10 DE JULHO DE 1968. AUDIÊNCIA.

Digamos uma palavra, uma só e de passagem sobre um fenômeno que se observa nos meios que se dizem religiosos e cristãos: o da religião antropocêntrica, isto é, de uma religião orientada para o homem como principal centro de interesse, ao passo que a religião deve ser, pela sua natureza mesma, teocêntrica, orientada para Deus primeiro, como seu princípio e seu fim último. Secundariamente, voltada para o homem, procurado e amado em função de sua origem divina e por conseqüência em função de relações e deveres que disso resultam. Falou-se então de religião vertical e de religião horizontal. É a segunda de caráter filantrópico e social, que se impõe entre os que não têm uma visão soberana da ordem ontológica, isto é, do real e do objetivo, da religião. Será que desejamos negar a importância que a fé católica liga ao interesse devido ao homem? Certamente que não. Nem queremos atenuar este interesse, que nos obriga, a nós cristãos, sobremaneira e sem cessar. Não esqueçamos que seremos julgados sobre o amor efetivo que tivermos comunicado a nosso próximo e em particular àquele que se acha em necessidade, àquele que sofre e ao decaído. Sobre este ponto não fazemos nenhuma reserva injustificada, mas devemos nos lembrar sempre de que o princípio do amor do próximo é o amor de Deus. Aquele que esquecesse a razão pela qual nós nos proclamamos irmãos uns dos outros isto é, que Deus é nosso pai, de todos nós aquele poderia também esquecer num dado momento os grandes deveres de tal fraternidade e não ver mais no seu semelhante um verdadeiro irmão, mas um estranho, um rival ou inimigo. Se na religião se dá prioridade à corrente humanitária, corre-se o risco de transformar a teologia em sociologia e de esquecer a hierarquia fundamental dos seres e dos valores. "Sou o Senhor, teu Deus, não terás outro deus além de mim", é o que lemos no Antigo Testamento (Êx 20,1) e em o Novo, quando o Cristo ordena: "Amar a Deus ... é o maior mandamento. O segundo lhe é semelhante: Amarás teu próximo como a ti mesmo" (Mt 22,37-39).

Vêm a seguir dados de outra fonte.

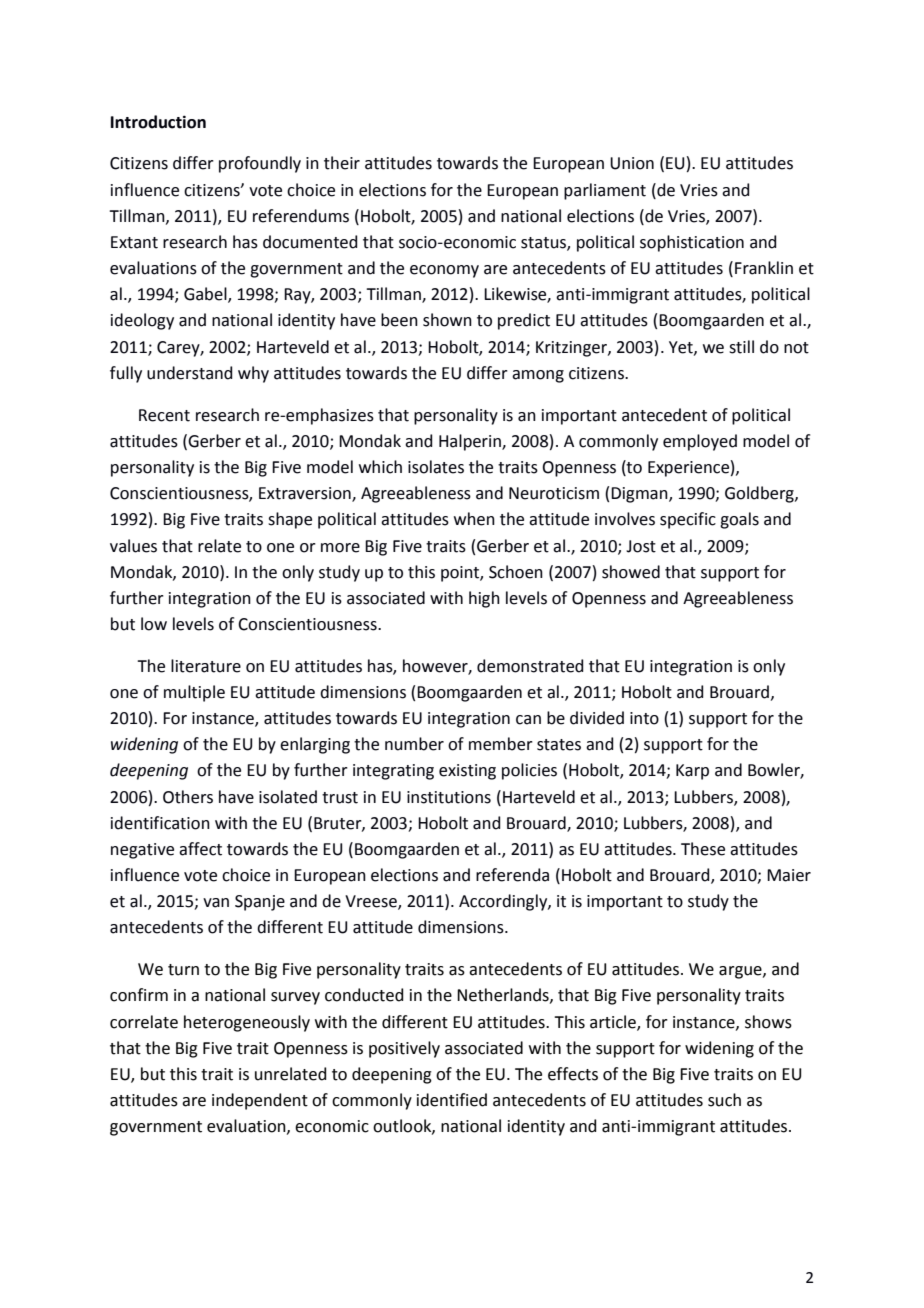  What do you see at coordinates (631, 572) in the screenshot?
I see `showed` at bounding box center [631, 572].
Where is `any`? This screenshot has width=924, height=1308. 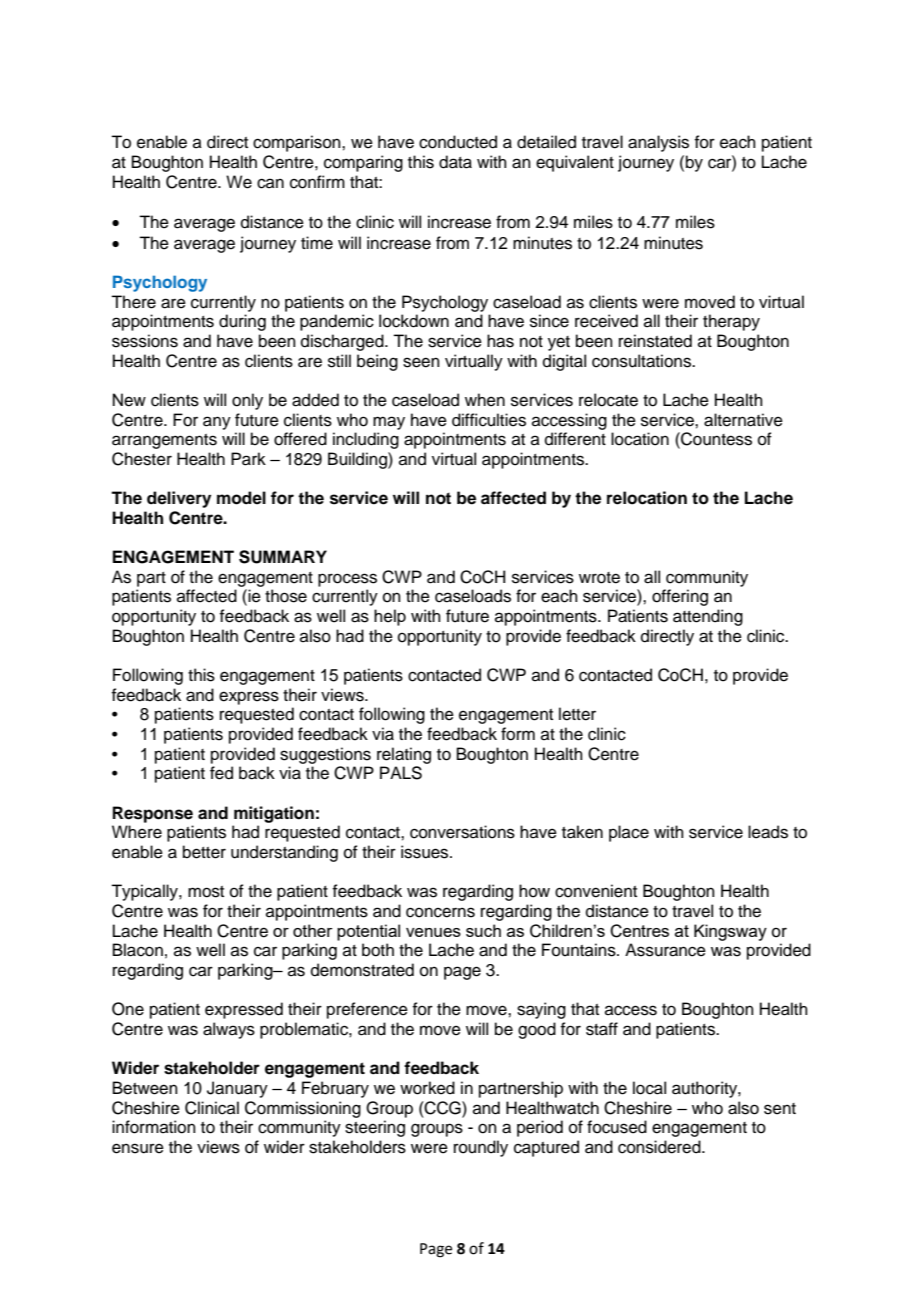
any is located at coordinates (217, 423).
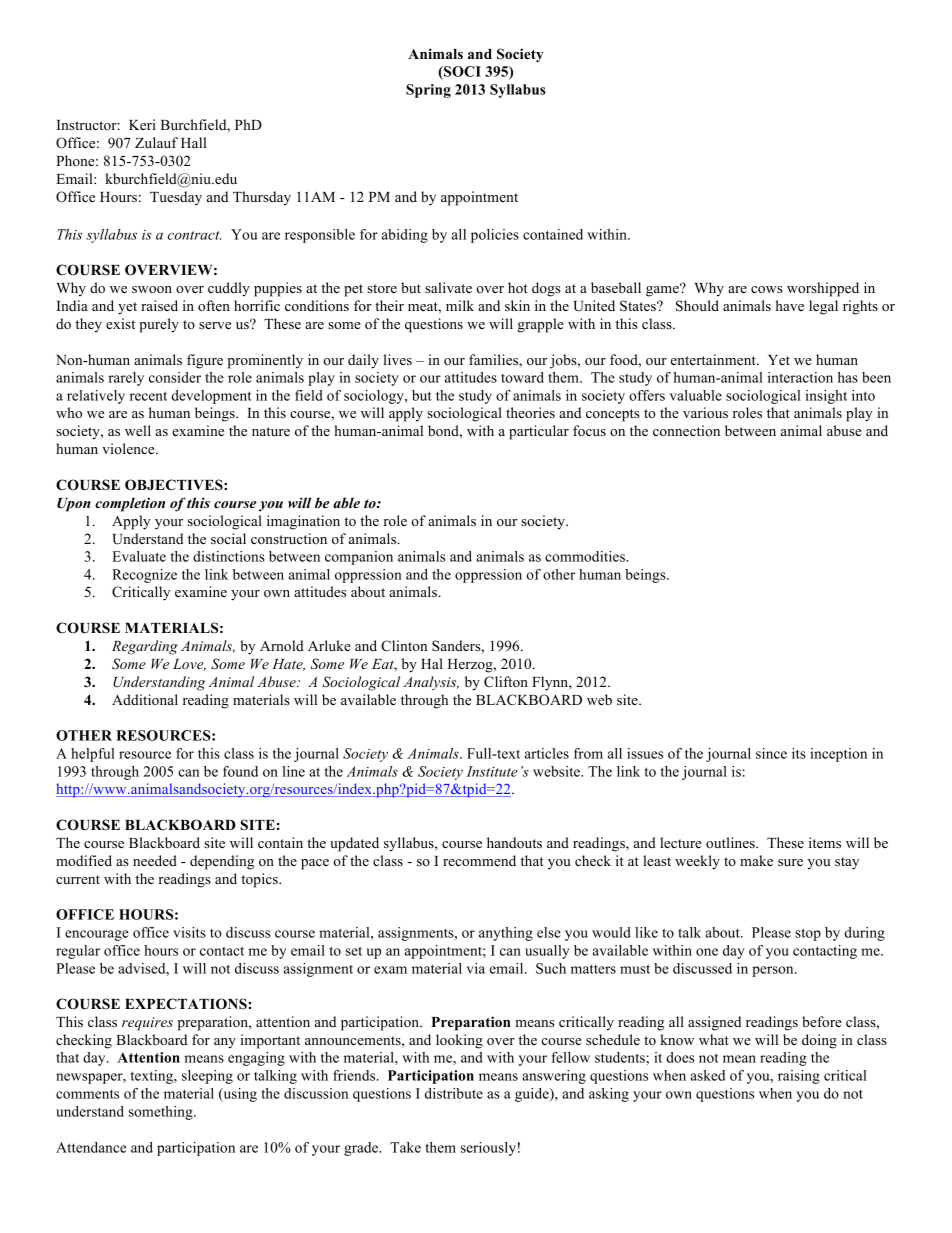 The height and width of the page is (1233, 952). Describe the element at coordinates (767, 289) in the page. I see `cows` at that location.
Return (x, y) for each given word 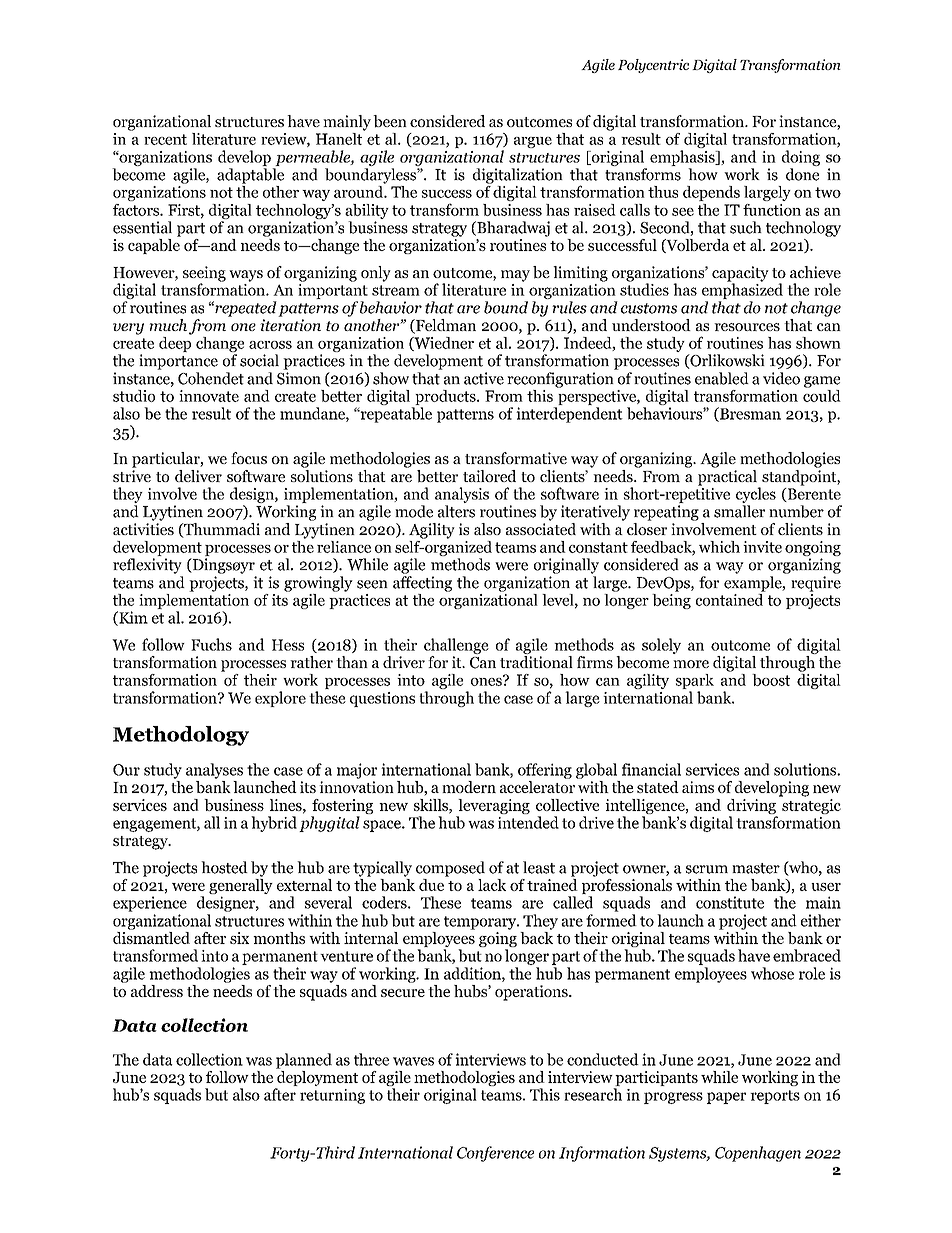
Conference (495, 1154)
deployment (316, 1078)
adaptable (250, 176)
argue (533, 142)
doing (801, 158)
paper (726, 1098)
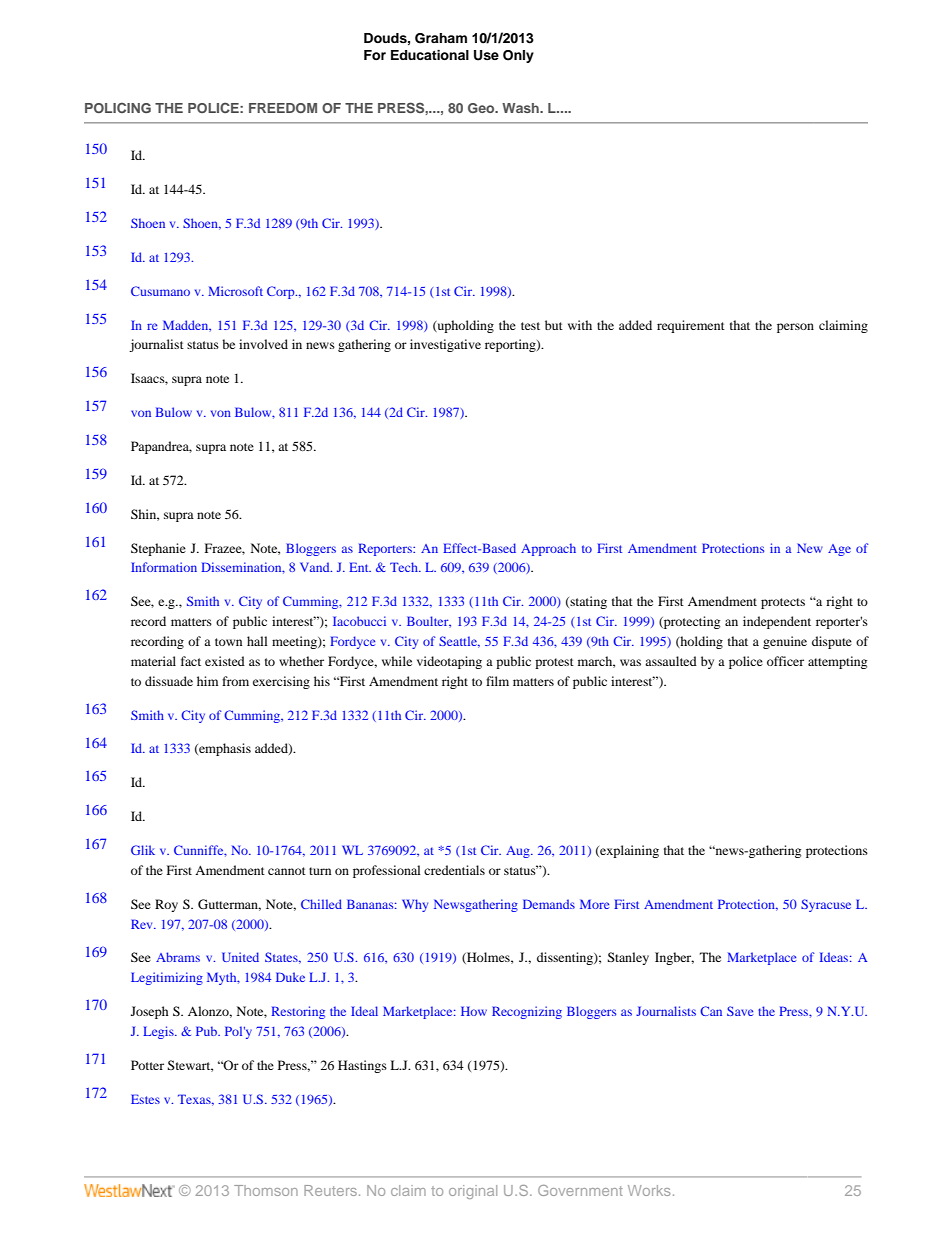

Faz-se mister não esquecer que a preponderância dada ao aspecto sociológico sobre o aspecto teológico propriamente dito, pode criar outro perigo: o de submeter a doutrina da Igreja a critérios humanos, relegando-se a segundo plano os critérios intangíveis da Revelação e do magistério oficial da Igreja. Que se tomem em consideração no exercício do ministério pastoral, as necessidades humanas, muitas vezes graves e urgentes, pode-se admitir evidentemente e mesmo promover, sob condição, porém, que tal consideração não implique a depreciação da prioridade e autenticidade da ortodoxia teológica.

A fé aceita e posta em prática não implica a negação dos deveres de caridade e das graves e prementes necessidades de ordem social. Ao contrário, proporciona inspiração e força para isso.

É ao mesmo tempo também proteção, apoio, primeiro contra a tentação de que o homem caia no "temporalismo", a saber, a tendência de dar o primeiro lugar aos interesses temporais -tentação de que a religião deve se defender, hoje mais do que nunca- em seguida contra a tentação mais grave ainda, a de querer instaurar nova ordem social, não somente sem a caridade, mas, o que é pior, com a violência, substituindo um poder todo-poderoso e egoísta a outros, tido como superado, frustrado e injusto.

Moral sem Deus, religião sem Cristo e sem Igreja, humanismo sem noção autêntica do homem, não podem conduzir a bom porto. Que nossa fé nos preserve destes erros fatais e que em nossa busca de perfeição pessoal e social esta fé continue a nos ser sempre luz e guia.